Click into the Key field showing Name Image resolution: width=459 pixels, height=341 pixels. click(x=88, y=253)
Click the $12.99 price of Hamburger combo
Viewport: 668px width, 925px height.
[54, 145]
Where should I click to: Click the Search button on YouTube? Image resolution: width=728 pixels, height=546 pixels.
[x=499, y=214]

________________

» Problem to work on
Present the records above as a Markdown table with the columns Row and Line, numbering each line in order and leaving out any blank lines.

» Finished exercise
| Row | Line |
|---|---|
| 1 | Click into the Key field showing Name Image resolution: width=459 pixels, height=341 pixels. click(x=88, y=253) |
| 2 | Click the $12.99 price of Hamburger combo |
| 3 | Viewport: 668px width, 925px height. |
| 4 | [54, 145] |
| 5 | Where should I click to: Click the Search button on YouTube? Image resolution: width=728 pixels, height=546 pixels. |
| 6 | [x=499, y=214] |